GIVEN TEXT:
────────────────────
A couple weeks ago I received a notification from Onalytica that I would be included in their latest Who’s Who in Cloud? report for 2022 under the category of Content Creators. I’ve been aware of Onalytica for a while now, but haven’t paid them much mind. In fact, I wasn’t entirely sure of what they do, but I knew they had put me on some list in 2020 as a cloud influencer. This seemed to be more of the same, and while I appreciate the recognition, I also have no idea if it matters in the grand scheme of things.
The report was released in the following days, and they tagged me on Twitter with a link to the report. I figured I would give it a gander, and what I saw was… how to put this diplomatically, incredibly homogenous.
The page I was featured on for content creators was composed entirely, ENTIRELY of men, and only one of color. This was their list of content creators selected based on "consistency of content creation, online activity, and relevance." Sorry ladies, you’re not consistent or relevant. Needless to say – I am writing a blog post after all – I had some feelings about this list.
"This is a sample list" is what it says at the top of the page, which, fair enough. Perhaps the rest of their database is brimming with BIPOC folks from all edges of the globe. Perhaps they have an amazing assortment of diverse content creators that simply didn’t make the cut. That’s not a good excuse and in some ways is actually worse. Allow me to enumerate the reasons:
- If you actually have a diverse group, then someone made a decision (conscious or not) to pick this list of white dudes.
- If you don’t have a diverse group, then you are clearly not doing your homework. I can think of ten women off the top of my head who should be on this list before me.
- This list is being sent out ostensibly as a marketing tool to entice businesses to engage with Onalytica. Failing to have a single woman on the sample list sends a pretty clear message to the marketing folks at prospective customers.
Okay, but it’s like one page
In fairness, and balancedness, and balanced fairness, I am looking at one page in a report. What about the rest of the report? Let’s not cherry pick our data!
The report has 172 entries across eleven categories. Out of the 172 people Onalytica chose (remember this is a sample, so this is what they chose to include) 140 are men. Only 19% are women, and 10% are people of color. That’s um checks notes less than representative.
────────────────────
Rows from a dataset

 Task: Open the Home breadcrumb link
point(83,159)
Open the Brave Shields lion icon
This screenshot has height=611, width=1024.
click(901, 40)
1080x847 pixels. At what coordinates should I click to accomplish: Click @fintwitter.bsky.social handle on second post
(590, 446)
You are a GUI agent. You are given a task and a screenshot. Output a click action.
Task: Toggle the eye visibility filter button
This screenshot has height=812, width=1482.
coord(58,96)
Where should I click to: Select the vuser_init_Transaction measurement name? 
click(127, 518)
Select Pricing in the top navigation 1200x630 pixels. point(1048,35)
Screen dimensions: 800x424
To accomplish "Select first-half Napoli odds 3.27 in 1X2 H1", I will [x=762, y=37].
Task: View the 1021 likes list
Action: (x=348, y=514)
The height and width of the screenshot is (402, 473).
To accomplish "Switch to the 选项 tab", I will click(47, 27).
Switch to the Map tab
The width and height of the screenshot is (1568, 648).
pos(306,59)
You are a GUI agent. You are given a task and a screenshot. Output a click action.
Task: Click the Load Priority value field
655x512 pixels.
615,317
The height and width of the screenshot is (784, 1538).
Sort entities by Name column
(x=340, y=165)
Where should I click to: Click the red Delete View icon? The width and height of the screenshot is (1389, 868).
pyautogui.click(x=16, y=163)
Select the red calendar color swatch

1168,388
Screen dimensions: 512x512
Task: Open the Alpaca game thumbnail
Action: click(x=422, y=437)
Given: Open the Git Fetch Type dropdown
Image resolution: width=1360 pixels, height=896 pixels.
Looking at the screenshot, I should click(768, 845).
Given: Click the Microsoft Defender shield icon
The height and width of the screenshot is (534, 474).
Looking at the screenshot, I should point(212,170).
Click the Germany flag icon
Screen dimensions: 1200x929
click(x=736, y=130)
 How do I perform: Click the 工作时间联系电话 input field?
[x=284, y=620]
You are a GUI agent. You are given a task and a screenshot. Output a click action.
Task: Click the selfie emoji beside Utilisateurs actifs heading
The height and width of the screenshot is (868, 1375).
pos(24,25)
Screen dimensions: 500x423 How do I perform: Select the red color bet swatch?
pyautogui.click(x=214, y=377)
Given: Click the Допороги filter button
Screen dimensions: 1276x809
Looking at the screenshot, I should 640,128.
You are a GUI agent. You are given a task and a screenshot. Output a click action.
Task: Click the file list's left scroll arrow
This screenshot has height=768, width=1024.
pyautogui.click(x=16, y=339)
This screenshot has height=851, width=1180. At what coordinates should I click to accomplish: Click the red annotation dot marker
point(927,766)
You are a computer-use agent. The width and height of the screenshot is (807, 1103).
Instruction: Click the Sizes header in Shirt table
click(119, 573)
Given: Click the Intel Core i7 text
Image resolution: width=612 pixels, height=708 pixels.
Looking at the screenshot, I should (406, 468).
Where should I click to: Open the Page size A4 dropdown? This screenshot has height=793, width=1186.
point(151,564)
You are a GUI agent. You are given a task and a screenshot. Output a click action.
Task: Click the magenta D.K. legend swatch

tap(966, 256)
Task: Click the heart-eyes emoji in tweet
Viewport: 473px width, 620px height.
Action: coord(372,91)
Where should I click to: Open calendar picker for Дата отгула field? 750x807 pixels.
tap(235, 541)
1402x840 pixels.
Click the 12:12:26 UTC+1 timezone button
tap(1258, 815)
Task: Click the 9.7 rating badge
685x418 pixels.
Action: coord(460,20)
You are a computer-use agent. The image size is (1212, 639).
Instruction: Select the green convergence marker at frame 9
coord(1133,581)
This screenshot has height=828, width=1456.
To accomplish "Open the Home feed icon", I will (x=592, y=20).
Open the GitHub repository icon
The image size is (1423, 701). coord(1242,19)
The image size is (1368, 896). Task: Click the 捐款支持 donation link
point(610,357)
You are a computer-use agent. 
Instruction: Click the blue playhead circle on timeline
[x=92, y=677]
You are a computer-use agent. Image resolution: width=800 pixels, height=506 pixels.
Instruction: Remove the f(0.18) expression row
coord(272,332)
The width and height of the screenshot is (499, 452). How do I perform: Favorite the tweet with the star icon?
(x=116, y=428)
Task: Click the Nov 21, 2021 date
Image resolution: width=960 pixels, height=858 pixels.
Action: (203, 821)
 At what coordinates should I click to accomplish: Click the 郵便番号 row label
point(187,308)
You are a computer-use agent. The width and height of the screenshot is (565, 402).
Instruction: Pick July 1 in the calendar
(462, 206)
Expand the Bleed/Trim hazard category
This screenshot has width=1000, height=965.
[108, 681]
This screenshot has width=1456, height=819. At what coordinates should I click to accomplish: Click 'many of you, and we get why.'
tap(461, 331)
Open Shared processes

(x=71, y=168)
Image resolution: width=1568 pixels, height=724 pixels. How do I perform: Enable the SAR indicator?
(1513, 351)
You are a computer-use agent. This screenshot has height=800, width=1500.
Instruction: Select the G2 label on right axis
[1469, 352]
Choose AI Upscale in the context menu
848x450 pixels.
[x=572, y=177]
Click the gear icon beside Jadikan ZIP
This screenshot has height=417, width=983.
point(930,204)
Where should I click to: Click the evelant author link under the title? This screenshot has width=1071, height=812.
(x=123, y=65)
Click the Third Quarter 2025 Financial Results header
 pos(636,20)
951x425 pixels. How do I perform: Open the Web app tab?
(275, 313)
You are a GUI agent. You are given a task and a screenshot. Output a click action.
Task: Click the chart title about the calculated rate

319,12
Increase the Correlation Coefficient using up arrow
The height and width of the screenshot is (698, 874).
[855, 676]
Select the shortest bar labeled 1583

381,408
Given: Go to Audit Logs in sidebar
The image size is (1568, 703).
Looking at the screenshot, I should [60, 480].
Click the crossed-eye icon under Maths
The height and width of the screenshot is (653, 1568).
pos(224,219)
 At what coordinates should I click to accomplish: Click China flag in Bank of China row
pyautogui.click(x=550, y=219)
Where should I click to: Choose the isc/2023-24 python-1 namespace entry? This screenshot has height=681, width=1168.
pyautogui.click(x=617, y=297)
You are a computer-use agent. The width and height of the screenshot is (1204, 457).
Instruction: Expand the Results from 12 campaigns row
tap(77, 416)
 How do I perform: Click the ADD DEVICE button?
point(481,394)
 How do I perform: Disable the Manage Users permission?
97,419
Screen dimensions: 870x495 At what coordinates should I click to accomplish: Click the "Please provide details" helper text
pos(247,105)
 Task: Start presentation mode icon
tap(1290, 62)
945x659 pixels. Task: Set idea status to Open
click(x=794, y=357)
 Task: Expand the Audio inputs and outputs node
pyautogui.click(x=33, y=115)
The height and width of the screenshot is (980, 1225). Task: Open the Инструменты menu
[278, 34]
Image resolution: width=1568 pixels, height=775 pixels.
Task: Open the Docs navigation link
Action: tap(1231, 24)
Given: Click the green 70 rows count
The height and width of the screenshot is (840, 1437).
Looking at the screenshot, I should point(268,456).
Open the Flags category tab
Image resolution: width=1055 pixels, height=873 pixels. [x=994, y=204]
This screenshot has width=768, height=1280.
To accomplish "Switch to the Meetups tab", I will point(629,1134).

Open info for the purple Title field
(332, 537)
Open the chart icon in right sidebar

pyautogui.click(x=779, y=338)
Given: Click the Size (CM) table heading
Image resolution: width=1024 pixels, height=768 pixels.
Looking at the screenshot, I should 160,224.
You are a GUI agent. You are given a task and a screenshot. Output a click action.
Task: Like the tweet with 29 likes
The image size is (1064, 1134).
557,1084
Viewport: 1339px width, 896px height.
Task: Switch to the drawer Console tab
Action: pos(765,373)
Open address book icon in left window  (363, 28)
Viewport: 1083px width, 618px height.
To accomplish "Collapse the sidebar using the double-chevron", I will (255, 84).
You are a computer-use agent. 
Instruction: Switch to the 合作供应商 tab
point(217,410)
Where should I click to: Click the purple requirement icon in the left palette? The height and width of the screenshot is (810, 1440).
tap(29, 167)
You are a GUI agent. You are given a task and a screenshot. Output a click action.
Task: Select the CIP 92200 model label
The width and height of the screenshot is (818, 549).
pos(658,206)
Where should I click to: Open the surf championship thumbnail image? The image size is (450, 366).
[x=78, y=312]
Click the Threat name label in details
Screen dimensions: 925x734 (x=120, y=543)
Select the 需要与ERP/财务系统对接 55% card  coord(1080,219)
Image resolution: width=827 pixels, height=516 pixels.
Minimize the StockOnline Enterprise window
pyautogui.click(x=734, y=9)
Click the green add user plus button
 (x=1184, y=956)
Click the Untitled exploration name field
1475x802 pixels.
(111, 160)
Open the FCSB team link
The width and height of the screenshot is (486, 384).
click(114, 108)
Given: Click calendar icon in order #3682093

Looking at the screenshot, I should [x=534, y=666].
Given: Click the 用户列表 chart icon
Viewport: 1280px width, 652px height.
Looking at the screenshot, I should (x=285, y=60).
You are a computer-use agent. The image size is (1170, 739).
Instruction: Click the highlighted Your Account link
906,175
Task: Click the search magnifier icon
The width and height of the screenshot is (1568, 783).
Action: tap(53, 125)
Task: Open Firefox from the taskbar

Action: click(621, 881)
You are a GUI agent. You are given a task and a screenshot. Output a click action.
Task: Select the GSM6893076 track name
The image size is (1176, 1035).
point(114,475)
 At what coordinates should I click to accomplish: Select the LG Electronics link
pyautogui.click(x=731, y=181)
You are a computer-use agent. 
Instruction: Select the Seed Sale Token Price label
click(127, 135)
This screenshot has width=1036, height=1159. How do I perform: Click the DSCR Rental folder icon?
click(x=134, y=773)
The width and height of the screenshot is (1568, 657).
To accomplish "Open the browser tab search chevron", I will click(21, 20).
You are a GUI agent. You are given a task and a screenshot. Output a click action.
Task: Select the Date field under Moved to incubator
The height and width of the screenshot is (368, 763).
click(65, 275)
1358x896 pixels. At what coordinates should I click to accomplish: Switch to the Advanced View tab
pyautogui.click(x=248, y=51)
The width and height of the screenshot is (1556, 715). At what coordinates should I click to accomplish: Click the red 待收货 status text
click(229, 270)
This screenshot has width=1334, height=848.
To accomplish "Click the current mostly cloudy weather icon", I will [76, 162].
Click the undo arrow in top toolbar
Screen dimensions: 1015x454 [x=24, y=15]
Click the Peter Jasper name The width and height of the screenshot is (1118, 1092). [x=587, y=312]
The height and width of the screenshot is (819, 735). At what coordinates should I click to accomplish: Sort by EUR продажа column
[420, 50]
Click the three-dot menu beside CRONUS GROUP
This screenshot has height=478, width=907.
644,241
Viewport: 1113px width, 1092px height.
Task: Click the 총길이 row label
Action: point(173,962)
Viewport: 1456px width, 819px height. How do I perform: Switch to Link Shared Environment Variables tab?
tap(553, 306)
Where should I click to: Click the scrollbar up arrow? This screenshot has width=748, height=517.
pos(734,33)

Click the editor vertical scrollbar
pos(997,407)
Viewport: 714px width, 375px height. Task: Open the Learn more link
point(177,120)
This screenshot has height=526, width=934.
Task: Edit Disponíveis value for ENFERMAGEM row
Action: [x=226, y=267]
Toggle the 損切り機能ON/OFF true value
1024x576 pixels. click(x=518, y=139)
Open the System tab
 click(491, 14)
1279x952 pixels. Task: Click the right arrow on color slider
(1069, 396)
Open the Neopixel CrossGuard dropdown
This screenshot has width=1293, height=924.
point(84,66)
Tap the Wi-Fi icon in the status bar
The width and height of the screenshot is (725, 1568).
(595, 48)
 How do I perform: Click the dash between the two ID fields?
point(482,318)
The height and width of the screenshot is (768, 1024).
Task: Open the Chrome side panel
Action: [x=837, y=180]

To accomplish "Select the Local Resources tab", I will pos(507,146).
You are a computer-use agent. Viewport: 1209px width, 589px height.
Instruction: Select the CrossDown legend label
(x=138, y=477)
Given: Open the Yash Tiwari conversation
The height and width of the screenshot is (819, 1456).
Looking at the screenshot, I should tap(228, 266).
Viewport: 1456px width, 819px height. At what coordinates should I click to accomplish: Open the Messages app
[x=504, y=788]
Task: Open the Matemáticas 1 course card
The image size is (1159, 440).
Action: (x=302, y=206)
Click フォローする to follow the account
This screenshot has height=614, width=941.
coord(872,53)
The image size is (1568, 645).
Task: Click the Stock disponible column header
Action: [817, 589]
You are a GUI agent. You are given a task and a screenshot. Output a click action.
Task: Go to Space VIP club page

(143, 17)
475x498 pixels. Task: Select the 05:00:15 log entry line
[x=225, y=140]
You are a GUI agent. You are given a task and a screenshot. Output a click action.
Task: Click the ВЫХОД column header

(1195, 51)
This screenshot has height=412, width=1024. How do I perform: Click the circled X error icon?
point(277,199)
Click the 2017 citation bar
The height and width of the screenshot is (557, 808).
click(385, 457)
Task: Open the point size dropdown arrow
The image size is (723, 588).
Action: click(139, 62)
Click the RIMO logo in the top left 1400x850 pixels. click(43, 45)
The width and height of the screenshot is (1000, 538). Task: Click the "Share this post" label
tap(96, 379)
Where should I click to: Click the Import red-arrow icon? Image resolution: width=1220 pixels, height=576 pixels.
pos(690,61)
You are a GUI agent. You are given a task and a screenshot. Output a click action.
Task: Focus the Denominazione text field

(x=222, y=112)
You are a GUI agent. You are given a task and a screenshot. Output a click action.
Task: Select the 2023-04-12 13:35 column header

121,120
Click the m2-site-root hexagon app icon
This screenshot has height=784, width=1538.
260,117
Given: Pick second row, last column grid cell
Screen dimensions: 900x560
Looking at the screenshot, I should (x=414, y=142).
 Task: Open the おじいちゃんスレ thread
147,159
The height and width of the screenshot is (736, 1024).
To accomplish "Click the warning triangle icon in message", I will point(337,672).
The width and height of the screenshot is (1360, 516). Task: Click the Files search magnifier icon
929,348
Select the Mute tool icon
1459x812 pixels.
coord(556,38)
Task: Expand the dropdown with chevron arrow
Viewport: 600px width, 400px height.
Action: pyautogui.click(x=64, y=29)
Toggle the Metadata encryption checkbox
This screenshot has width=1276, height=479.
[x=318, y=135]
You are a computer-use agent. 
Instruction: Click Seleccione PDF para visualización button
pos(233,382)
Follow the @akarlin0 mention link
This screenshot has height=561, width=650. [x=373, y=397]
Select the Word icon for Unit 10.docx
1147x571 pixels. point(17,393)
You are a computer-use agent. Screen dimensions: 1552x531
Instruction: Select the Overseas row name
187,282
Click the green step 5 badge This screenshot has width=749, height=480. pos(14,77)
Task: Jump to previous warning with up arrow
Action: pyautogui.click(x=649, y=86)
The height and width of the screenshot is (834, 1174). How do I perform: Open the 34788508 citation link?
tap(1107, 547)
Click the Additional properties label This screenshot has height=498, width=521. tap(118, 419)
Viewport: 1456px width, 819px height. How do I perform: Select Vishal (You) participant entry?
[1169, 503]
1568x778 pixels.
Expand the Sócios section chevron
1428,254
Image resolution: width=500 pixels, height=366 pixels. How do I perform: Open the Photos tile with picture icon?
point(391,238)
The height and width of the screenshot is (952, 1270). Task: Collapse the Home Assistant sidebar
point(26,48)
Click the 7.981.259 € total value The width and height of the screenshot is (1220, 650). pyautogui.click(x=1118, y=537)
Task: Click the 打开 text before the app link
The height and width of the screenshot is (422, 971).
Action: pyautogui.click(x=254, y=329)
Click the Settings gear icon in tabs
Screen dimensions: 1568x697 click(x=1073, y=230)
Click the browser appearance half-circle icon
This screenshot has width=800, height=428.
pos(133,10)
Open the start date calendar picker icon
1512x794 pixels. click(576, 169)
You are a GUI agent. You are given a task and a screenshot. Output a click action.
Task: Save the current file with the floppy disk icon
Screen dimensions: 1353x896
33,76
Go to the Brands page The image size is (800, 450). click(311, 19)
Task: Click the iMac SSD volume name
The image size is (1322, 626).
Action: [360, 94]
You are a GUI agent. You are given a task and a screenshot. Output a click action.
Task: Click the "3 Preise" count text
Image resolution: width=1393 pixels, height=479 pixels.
────────────────────
EXERCISE AIM: Please say whether each statement agrees with the blog post about the Onalytica report, answering yes or no and quoting the words of the post that decide it: (a) the report contains 172 entries spread over eleven categories; (b) two people of color appeared on the content creators page; (c) Onalytica had already placed the author on a list in 2020.

SOLUTION:
(a) Yes: "The report has 172 entries across eleven categories."
(b) No: "composed entirely, ENTIRELY of men, and only one of color."
(c) Yes: "they had put me on some list in 2020 as a cloud influencer."